▶ [Excerpt provided]
========
Katzman spoke about contingency management, which is another phrase for “dealing with the consequences of your actions,” because reinforcing desirable behaviors makes behaviors more desirable. Contingency management is effective when done in a step by step approach.

With drug use for example, often teens come to Plan Your Recovery without the same consequences of their drug use that adults are experiencing. “They’re really only feeling the good parts of drugs and not the bad,” said Katzman.

She recommends starting by identifying one or two behaviors you want to see changed. If you choose more than that, it becomes more of a power struggle and makes the reinforcing aspect a lot less effective. Next, you have to figure out how to make the behavior measurable. This can get tricky with the boundary between the personal and impersonal world, and parents will need to find a way to objectively observe the behavior. Presnall gave an example of homework and the ability for parents to see online when assignments are turned in. “We do a lot of academic contingencies that have nothing to do with drugs,” he said. “We’re helping kids work up to their aptitude.” You have to resolve the measurement problems at the beginning of the contingency management because if it’s not measurable, it’s not enforceable. There must be rewards and consequences for your teenager.

It’s important for teens to have a sense of self, and within that is a sense of accomplishment. They must also develop the ability to communicate their needs. Sometimes teens don’t necessarily want to talk about how they’re feeling, but they do want to have an authentic conversation with someone about what’s going on with their lives, so parents should give them space to open up and share and create that narrative for themselves. Every teen has areas they need to work on, such as emotional regulation, distress tolerance, and resilience when things don’t go as planned. Teens should also work on self-assertiveness. A great example of this is being comfortable scheduling time to meet with a teacher when an assignment or test didn’t go well. It’s important for teens to learn this self-reliance and authority. They can’t see a path forward when their parents have solved everything for them.

Katzman uses a tool called “value assessment” that helps teens identify what they value, which then helps them prioritize their lives to support those values. “When there’s a discrepancy between what I feel are my values and what my life looks like day to day, that’s motivating to change,” she said. Usually, what teens value are different than adults. For instance, if a teen values their friends and they’re currently feeling hurt by a friend, understanding that value can help them work toward either repairing that friendship or determining whether the friendship is even in line with their values. If success is a value, teens can evaluate how much of their energy each day they are spending on achievement. The discrepancy between values and behavior can drive motivation to change.
========
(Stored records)

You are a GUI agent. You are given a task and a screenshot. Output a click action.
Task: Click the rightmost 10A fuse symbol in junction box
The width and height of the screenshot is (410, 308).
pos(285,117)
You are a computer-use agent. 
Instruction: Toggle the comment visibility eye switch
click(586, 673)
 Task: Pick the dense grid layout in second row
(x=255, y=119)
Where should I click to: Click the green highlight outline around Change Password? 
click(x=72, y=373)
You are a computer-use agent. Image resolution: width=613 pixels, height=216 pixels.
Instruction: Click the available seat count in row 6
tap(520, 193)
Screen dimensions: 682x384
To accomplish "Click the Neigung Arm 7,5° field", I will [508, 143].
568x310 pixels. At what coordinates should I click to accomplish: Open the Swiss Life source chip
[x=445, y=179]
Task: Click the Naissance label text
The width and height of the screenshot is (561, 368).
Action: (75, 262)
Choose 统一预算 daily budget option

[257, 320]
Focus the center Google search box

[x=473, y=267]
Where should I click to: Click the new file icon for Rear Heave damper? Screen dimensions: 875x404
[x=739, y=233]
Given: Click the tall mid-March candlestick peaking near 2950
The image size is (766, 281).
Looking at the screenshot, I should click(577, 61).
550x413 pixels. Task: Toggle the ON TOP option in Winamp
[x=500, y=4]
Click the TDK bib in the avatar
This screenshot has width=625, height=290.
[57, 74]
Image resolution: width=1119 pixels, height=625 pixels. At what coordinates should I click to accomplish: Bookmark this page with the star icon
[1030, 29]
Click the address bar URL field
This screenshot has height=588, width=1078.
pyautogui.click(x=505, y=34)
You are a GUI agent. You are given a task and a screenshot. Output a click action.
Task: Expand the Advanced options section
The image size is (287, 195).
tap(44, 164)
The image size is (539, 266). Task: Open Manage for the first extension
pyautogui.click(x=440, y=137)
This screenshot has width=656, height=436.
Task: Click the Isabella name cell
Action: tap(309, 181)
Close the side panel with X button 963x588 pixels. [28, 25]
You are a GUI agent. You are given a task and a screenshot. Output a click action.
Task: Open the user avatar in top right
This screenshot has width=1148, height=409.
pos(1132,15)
========
▶ [Your goal] Reproduce the part of the teen-recovery passage starting at "Katzman uses a" and ending at "motivation to change.".

▶ [Task response]
Katzman uses a tool called “value assessment” that helps teens identify what they value, which then helps them prioritize their lives to support those values. “When there’s a discrepancy between what I feel are my values and what my life looks like day to day, that’s motivating to change,” she said. Usually, what teens value are different than adults. For instance, if a teen values their friends and they’re currently feeling hurt by a friend, understanding that value can help them work toward either repairing that friendship or determining whether the friendship is even in line with their values. If success is a value, teens can evaluate how much of their energy each day they are spending on achievement. The discrepancy between values and behavior can drive motivation to change.